> What is needed
Transcribe the records below exactly as they appear.

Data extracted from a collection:
··········

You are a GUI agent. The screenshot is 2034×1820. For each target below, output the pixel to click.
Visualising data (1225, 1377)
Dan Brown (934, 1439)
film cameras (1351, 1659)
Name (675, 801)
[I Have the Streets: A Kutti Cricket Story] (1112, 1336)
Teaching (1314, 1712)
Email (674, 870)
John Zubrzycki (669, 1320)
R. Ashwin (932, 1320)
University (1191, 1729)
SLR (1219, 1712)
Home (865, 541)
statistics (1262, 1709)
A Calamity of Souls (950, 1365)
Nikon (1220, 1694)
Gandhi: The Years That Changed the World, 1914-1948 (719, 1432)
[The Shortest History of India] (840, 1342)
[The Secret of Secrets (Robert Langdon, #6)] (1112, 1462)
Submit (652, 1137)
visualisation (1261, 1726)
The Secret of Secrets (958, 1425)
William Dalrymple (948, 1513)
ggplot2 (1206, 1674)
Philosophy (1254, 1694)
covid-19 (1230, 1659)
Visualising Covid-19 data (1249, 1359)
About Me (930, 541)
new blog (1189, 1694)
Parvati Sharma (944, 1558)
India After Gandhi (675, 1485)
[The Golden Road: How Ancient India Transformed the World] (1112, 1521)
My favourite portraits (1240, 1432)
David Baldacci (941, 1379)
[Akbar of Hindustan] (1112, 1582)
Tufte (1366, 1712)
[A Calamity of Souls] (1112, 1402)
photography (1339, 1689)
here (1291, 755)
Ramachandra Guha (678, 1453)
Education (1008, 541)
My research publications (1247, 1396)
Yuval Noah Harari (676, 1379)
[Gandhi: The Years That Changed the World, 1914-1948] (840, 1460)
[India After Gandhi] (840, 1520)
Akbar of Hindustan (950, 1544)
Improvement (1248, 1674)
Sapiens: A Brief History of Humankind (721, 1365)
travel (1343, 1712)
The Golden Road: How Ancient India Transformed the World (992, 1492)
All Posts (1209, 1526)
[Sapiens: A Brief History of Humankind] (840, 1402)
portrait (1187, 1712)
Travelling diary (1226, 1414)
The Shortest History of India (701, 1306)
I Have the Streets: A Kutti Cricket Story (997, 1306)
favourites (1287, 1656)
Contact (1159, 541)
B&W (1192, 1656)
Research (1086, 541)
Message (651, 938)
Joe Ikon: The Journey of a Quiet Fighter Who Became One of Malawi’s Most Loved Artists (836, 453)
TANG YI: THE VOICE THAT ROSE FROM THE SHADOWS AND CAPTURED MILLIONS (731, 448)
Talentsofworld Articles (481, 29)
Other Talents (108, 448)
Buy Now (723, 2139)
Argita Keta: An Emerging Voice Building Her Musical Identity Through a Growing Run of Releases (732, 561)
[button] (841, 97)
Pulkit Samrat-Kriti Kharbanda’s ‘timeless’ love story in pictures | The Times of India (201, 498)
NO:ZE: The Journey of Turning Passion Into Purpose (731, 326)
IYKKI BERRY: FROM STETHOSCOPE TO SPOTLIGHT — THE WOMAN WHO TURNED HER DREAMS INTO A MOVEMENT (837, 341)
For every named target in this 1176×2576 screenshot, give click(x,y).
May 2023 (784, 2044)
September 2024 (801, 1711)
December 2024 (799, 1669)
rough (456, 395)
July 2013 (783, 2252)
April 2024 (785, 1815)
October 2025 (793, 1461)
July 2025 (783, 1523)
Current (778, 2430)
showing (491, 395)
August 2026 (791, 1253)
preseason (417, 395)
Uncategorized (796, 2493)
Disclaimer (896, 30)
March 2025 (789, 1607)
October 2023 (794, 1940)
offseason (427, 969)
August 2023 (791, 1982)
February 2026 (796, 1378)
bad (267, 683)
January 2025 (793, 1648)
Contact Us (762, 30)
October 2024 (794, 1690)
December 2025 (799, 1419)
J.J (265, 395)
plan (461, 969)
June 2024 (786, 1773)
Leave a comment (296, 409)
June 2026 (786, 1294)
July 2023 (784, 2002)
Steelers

··········

> Result below
You are a GUI agent. The screenshot is 2034×1820. For each target below, output the pixel to click.
Visualising data (1225, 1377)
Dan Brown (934, 1439)
film cameras (1351, 1659)
Name (675, 801)
[I Have the Streets: A Kutti Cricket Story] (1112, 1336)
Teaching (1314, 1712)
Email (674, 870)
John Zubrzycki (669, 1320)
R. Ashwin (932, 1320)
University (1191, 1729)
SLR (1219, 1712)
Home (865, 541)
statistics (1262, 1709)
A Calamity of Souls (950, 1365)
Nikon (1220, 1694)
Gandhi: The Years That Changed the World, 1914-1948 (719, 1432)
[The Shortest History of India] (840, 1342)
[The Secret of Secrets (Robert Langdon, #6)] (1112, 1462)
Submit (652, 1137)
visualisation (1261, 1726)
The Secret of Secrets (958, 1425)
William Dalrymple (948, 1513)
ggplot2 (1206, 1674)
Philosophy (1254, 1694)
covid-19 (1230, 1659)
Visualising Covid-19 data (1249, 1359)
About Me (930, 541)
new blog (1189, 1694)
Parvati Sharma (944, 1558)
India After Gandhi (675, 1485)
[The Golden Road: How Ancient India Transformed the World] (1112, 1521)
My favourite portraits (1240, 1432)
David Baldacci (941, 1379)
[Akbar of Hindustan] (1112, 1582)
Tufte (1366, 1712)
[A Calamity of Souls] (1112, 1402)
photography (1339, 1689)
here (1291, 755)
Ramachandra Guha (678, 1453)
Education (1008, 541)
My research publications (1247, 1396)
Yuval Noah Harari (676, 1379)
[Gandhi: The Years That Changed the World, 1914-1948] (840, 1460)
[India After Gandhi] (840, 1520)
Akbar of Hindustan (950, 1544)
Improvement (1248, 1674)
Sapiens: A Brief History of Humankind (721, 1365)
travel (1343, 1712)
The Golden Road: How Ancient India Transformed the World (992, 1492)
All Posts (1209, 1526)
[Sapiens: A Brief History of Humankind] (840, 1402)
portrait (1187, 1712)
Travelling diary (1226, 1414)
The Shortest History of India (701, 1306)
I Have the Streets: A Kutti Cricket Story (997, 1306)
favourites (1287, 1656)
Contact (1159, 541)
B&W (1192, 1656)
Research (1086, 541)
Message (651, 938)
Joe Ikon: The Journey of a Quiet Fighter Who Became One of Malawi’s Most Loved Artists (836, 453)
TANG YI: THE VOICE THAT ROSE FROM THE SHADOWS AND CAPTURED MILLIONS (731, 448)
Talentsofworld Articles (481, 29)
Other Talents (108, 448)
Buy Now (723, 2139)
Argita Keta: An Emerging Voice Building Her Musical Identity Through a Growing Run of Releases (732, 561)
[button] (841, 97)
Pulkit Samrat-Kriti Kharbanda’s ‘timeless’ love story in pictures | The Times of India (201, 498)
NO:ZE: The Journey of Turning Passion Into Purpose (731, 326)
IYKKI BERRY: FROM STETHOSCOPE TO SPOTLIGHT — THE WOMAN WHO TURNED HER DREAMS INTO A MOVEMENT (837, 341)
For every named target in this 1176×2576 screenshot, give click(x,y).
May 2023 (784, 2044)
September 2024 (801, 1711)
December 2024 (799, 1669)
rough (456, 395)
July 2013 (783, 2252)
April 2024 (785, 1815)
October 2025 (793, 1461)
July 2025 (783, 1523)
Current (778, 2430)
showing (491, 395)
August 2026 (791, 1253)
preseason (417, 395)
Uncategorized (796, 2493)
Disclaimer (896, 30)
March 2025 (789, 1607)
October 2023 (794, 1940)
offseason (427, 969)
August 2023 (791, 1982)
February 2026 (796, 1378)
bad (267, 683)
January 2025 (793, 1648)
Contact Us (762, 30)
October 2024 (794, 1690)
December 2025 (799, 1419)
J.J (265, 395)
plan (461, 969)
June 2024 (786, 1773)
Leave a comment (296, 409)
June 2026 (786, 1294)
July 2023 (784, 2002)
Steelers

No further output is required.